Claire bit her lip and nodded.

“Take your phone.”

“I’ll be right back.”

The front door banged thirty seconds later, and Claire and I were alone. Walking around the piano, I began folding the music stands.

“You think she likes him?” I asked, when I couldn’t bear the silence any longer.

Claire shrugged, eyes fixed on her keyboard.

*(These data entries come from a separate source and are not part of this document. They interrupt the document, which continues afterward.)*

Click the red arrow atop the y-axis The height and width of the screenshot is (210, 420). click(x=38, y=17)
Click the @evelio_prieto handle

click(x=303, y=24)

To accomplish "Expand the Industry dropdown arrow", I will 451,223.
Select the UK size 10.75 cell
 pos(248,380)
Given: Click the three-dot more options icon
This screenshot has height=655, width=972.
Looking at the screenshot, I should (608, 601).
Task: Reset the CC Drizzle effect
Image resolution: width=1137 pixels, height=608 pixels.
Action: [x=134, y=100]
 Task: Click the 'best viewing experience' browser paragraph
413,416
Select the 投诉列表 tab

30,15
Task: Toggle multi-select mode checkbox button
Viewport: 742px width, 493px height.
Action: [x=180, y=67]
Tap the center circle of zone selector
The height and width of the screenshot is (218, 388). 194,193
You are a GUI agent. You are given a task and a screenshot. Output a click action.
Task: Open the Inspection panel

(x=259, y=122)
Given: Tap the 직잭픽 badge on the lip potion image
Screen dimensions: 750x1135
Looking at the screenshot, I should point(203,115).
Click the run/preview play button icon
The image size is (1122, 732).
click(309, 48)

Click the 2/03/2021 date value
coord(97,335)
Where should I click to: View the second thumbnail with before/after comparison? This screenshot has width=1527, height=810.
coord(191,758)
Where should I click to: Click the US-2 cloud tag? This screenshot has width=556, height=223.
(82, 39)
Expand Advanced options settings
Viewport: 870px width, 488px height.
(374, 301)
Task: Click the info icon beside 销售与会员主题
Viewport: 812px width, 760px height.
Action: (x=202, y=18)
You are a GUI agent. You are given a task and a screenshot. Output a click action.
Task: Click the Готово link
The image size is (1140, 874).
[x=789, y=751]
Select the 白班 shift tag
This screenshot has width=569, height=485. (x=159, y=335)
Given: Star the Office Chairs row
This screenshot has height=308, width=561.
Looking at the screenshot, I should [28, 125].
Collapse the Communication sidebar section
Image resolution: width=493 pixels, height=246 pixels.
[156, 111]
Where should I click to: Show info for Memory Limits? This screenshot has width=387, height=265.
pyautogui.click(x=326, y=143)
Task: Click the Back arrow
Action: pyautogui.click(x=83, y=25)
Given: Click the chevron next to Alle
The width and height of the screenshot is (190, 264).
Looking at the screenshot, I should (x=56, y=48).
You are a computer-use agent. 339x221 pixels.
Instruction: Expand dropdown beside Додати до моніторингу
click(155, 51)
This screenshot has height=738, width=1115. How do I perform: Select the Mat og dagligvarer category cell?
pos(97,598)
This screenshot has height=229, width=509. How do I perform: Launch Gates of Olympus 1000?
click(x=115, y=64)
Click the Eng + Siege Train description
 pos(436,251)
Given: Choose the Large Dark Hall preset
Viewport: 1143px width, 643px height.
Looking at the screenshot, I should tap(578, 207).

I tucked the music stands behind a curtain drape and gazed out across the treetops toward the Hudson. A tug was nosing a barge upstream, fighting against the current. Claire’s silences frightened me. Half the time I didn’t know what touched them off, and I never knew how long they’d last. She’d brighten suddenly, as if emerging from behind a cloud, and we’d have a couple of good days, days that reminded me of what things used to be like. But inevitably the cloud would return.

A movement on the street below caught my attention, and I saw Phil and Kate on the corner. They were standing beneath a streetlamp, in a puddle of light. He touched her arm and said something that made her laugh. She tipped up her face, and he kissed her.

“I’m scared, too,” I said, turning to look at Claire. “Every time she leaves the apartment. But Kate’s going to be in college next year. It’s normal for her to want to be more independent, and to start having relationships.”

“And what about us?”

The question surprised me.

“What do you mean?”

Claire shook her head and began playing. A nocturne: Chopin, op. 9, no. 2. It was an old favorite, a piece she used to play in the evenings after we put Kyle and Kate to bed. I’d slump on the couch with a glass of wine, exhausted from work, and travel, and baths, and pajamas, and endless rounds of “Baa Baa Black Sheep.” She’d glance up occasionally to smile at me as she played, and I’d remember the offer I’d made her at the biscotteria: whatever she wanted. It had been a good deal for me, and I’d wondered at my luck, right up until the moment when my luck ran out. I turned her words over in my mind as I listened to the familiar music. What about us—after Kate was gone? It was something I worried about. More than anything else, it was Kate who kept the cloud at bay.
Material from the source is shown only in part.